Zudem müssen die Darlehen zur Finanzierung zurückgeführt werden. Neben der Betrachtung der bisherigen Finanzergebnisse wie dem EBITDA oder dem Cash Flow des Unternehmens, lohnt sich daher für Anleger ein genauer Blick auf die Finanzierungstruktur und die Fälligkeiten der Darlehen.

Nicht alle Wettanbieter schaffen es, die Gratwanderung zwischen den mit dem Wachstum verbundenen hohen Ausgaben und einer soliden Finanzierung ausgewogen zu gestalten, wie das Beispiel des Weiteren österreichischen Anbieters Bwin zeigt.

Rechtliche Unwägbarkeiten

Hinzu kommen rechtliche Regulierungen. Gerade bei in Großbritannien gelisteten Wettanbieter, wird es darauf angekommen, ob sie es schaffen, das wichtige Standbein im europäischen Markt behalten und ausbauen zu können. Für den europäischen Markt sind auch eine europäische Lizenzierung und die Unterwerfung unter die europäischen Regulierungsvorschriften, insbesondere zur Bekämpfung von Geldwäsche und Suchtgefahren notwendig.

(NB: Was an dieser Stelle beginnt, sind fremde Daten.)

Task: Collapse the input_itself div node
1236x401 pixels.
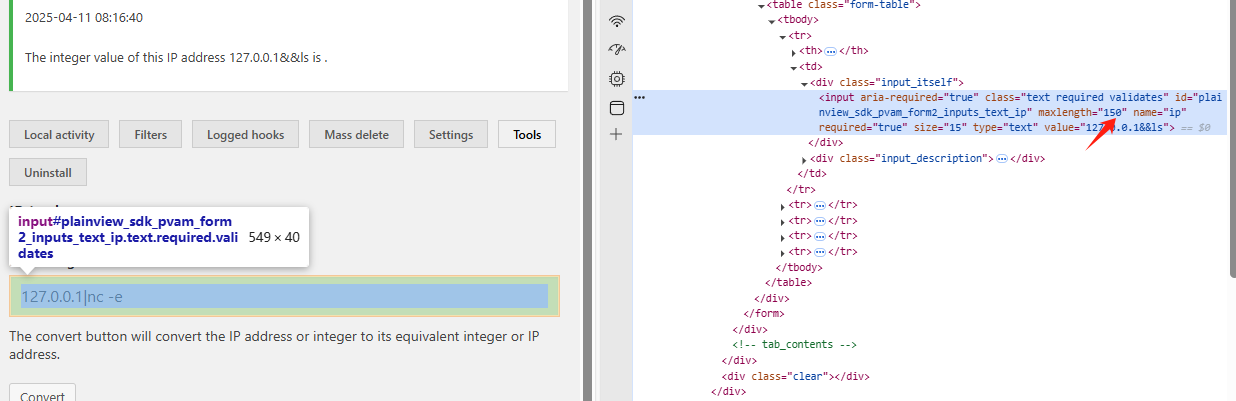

Dies dürfte einigen Anbietern in Großbritannien aktuell Schweißperlen auf die Stirn treiben, da deren zukünftiges Wachstum hauptsächlich auf dem europäischen Markt stattfinden kann.

Zudem hat die Vergangenheit immer wieder gezeigt, dass sich die rechtlichen Rahmenbedingungen recht schnell ändern können und sich immer wieder Grauzonen hinsichtlich der Rechtssicherheit für die Wettanbieter auftun können. Dies verunsichert auch Kunden und Investoren.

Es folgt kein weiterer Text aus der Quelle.